Field Name Type Required Cardinality Description
trip TripDescriptor Required One XXXX
vehicle VehicleDescriptor Optional One XXXX
stop_time_update StopTimeUpdate Conditionally required Many XXXX
timestamp uint64 Optional One XXXX
delay int32 Optional One XXXX
@barbeau

barbeau Jun 30, 2017

Collaborator

Sounds good on adding the new column.

So here's what I'm working on now to update this proposal, in summary:

  • Required column will address semantic requirements
  • Cardinality column will include information about how many elements should be provided for a particular field

The goal of this proposal is to represent the semantic requirements of fields, based on transit use cases and domain logic. The main challenge here is that there isn't a direct mapping between semantic requirements in Required and protobuf cardinality. As a result I think it will be confusing to show semantic requirements in Required and protobuf cardinality in Cardinality.

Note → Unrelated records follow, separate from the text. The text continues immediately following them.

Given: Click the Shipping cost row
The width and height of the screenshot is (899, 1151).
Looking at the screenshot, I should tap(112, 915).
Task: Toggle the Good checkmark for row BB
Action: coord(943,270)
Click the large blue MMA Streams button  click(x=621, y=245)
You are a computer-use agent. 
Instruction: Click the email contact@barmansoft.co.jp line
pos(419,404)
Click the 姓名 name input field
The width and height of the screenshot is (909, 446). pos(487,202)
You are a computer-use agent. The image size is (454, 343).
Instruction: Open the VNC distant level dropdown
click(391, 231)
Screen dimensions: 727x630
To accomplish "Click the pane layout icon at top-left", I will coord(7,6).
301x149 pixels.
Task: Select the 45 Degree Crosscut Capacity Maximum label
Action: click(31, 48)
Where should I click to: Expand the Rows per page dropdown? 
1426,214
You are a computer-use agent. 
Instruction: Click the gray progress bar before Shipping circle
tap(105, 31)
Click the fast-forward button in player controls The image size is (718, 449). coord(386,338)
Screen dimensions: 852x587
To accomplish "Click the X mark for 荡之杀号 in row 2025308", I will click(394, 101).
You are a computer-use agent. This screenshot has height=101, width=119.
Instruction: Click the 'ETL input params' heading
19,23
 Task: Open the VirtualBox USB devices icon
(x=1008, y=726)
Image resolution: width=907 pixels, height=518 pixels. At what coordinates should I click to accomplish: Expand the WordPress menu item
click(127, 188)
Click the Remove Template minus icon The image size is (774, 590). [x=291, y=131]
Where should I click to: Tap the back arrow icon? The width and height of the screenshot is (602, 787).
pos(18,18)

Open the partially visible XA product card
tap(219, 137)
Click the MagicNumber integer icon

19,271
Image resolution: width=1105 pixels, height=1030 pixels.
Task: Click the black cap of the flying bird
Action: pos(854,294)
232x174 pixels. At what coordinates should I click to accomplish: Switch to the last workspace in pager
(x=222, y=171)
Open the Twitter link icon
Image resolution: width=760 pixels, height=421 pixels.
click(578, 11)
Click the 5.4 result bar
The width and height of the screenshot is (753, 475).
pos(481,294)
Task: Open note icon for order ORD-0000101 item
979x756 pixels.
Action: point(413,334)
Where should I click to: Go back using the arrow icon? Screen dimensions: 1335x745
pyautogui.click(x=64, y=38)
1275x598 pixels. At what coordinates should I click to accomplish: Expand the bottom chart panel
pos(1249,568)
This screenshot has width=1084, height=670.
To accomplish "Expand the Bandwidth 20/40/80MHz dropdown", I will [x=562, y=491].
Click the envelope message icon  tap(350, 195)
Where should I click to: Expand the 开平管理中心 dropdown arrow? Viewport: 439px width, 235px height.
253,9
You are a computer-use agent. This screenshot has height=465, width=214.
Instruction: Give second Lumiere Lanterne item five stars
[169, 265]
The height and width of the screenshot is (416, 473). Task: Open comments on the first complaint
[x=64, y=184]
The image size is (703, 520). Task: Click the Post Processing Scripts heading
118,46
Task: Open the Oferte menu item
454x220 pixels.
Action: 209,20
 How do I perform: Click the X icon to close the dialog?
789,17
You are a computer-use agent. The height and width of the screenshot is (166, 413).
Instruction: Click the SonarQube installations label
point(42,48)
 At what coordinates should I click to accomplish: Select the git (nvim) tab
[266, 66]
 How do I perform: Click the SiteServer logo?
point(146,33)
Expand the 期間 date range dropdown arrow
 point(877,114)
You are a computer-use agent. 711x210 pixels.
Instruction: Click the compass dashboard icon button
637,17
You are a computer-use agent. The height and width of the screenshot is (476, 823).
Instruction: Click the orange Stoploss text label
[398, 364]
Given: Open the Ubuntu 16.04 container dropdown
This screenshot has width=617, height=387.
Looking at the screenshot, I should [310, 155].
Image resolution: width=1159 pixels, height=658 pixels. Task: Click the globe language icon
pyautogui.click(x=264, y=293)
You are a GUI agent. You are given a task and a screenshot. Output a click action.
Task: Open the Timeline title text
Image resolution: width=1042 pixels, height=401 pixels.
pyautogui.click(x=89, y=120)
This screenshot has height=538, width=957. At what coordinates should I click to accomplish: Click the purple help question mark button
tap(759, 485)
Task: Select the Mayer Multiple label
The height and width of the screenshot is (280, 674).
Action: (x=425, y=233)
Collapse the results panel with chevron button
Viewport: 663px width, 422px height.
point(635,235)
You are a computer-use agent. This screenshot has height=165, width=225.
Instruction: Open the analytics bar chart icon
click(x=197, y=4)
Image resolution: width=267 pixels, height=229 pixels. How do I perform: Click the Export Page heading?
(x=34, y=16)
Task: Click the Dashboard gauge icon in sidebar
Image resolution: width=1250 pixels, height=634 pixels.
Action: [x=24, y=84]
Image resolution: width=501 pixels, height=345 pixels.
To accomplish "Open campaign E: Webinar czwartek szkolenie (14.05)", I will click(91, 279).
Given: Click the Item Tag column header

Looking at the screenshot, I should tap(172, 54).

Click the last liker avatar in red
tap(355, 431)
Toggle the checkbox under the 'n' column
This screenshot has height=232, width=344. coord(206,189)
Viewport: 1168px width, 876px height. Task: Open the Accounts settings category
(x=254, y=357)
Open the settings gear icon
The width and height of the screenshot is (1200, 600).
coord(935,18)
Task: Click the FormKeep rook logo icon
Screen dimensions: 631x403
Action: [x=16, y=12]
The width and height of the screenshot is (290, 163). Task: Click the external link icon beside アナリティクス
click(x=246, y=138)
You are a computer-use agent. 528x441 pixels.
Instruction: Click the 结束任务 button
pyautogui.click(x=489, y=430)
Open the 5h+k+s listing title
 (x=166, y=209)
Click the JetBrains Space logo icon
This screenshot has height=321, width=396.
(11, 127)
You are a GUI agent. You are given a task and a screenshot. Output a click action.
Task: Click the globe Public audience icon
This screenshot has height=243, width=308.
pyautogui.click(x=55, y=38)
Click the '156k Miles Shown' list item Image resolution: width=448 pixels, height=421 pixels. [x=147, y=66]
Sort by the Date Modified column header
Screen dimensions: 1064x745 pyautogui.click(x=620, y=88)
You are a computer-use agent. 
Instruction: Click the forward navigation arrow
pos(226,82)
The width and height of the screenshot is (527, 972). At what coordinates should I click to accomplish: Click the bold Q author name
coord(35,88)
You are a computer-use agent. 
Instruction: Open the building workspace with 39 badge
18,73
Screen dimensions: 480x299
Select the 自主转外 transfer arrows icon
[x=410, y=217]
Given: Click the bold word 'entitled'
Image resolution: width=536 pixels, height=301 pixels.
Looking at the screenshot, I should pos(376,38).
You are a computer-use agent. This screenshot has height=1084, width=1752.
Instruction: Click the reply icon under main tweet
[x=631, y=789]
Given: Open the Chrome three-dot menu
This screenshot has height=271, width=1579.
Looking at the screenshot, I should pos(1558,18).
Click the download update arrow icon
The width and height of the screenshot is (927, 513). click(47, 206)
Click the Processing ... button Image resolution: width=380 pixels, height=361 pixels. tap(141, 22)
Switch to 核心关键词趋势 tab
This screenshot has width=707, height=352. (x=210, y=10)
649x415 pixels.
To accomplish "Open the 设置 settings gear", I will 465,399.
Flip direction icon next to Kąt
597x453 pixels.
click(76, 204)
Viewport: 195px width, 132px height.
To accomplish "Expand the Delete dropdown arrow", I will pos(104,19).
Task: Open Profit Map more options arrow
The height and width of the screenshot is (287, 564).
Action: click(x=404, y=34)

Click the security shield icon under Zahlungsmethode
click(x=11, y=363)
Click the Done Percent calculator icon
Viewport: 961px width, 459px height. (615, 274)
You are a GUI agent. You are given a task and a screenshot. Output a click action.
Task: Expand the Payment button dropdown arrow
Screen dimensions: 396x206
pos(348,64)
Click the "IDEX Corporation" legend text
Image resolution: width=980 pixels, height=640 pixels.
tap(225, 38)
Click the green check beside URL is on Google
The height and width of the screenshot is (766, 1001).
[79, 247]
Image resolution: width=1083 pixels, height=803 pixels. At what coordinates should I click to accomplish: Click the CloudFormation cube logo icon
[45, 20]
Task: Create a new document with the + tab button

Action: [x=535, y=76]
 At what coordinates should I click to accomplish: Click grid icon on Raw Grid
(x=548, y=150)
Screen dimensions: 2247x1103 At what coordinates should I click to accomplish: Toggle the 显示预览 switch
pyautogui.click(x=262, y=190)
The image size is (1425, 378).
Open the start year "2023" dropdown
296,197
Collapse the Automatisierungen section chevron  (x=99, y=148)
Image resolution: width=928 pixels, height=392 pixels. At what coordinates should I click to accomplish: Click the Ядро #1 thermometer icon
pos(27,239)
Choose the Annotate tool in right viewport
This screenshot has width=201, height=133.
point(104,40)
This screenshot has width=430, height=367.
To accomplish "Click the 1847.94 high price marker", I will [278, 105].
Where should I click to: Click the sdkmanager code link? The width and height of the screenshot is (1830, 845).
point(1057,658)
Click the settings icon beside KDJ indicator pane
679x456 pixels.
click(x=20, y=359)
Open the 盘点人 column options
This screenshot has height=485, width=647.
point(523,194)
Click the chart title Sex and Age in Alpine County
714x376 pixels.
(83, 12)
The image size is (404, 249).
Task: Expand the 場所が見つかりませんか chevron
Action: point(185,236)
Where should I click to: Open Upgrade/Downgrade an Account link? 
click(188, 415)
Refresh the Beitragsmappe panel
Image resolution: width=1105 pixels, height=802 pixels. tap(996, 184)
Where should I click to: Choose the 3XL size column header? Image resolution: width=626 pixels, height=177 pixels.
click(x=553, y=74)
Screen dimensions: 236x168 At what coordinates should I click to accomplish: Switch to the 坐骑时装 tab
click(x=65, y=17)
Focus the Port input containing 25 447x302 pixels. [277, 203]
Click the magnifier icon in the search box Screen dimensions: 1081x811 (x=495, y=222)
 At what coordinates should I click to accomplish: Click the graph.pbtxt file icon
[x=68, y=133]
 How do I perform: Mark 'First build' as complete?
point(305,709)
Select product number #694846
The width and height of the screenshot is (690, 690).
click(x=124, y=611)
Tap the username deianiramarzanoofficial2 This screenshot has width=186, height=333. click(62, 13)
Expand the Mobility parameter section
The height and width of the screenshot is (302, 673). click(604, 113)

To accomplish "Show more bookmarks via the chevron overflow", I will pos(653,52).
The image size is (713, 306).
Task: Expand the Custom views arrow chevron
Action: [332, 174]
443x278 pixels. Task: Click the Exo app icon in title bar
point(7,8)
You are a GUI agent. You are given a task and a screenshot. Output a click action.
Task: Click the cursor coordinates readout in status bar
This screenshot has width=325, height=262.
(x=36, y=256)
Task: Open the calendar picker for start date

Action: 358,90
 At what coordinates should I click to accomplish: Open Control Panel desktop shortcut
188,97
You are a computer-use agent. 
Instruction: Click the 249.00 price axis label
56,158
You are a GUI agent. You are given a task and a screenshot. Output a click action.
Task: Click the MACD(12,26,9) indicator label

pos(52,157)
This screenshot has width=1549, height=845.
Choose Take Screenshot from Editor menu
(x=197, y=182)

I'd prefer to keep the spec documentation independent of the implementation - in other words, the docs should be purely semantic, with the .proto file being the reference for the protobuf cardinality.

With this in mind, I propose that we define semantic cardinality something like the following:

Cardinality represents the number of elements that may be provided for a particular field:

Always reference the Required and Description fields to see when a field is required, conditionally required, or optional. Please reference gtfs-realtime.proto for Protocol Buffer cardinality.

Using these definitions, FeedMessage and TripUpdate would look like the following:

FeedMessage

Field Name Type Required Cardinality Description
header FeedHeader Required One Metadata about this feed and feed message.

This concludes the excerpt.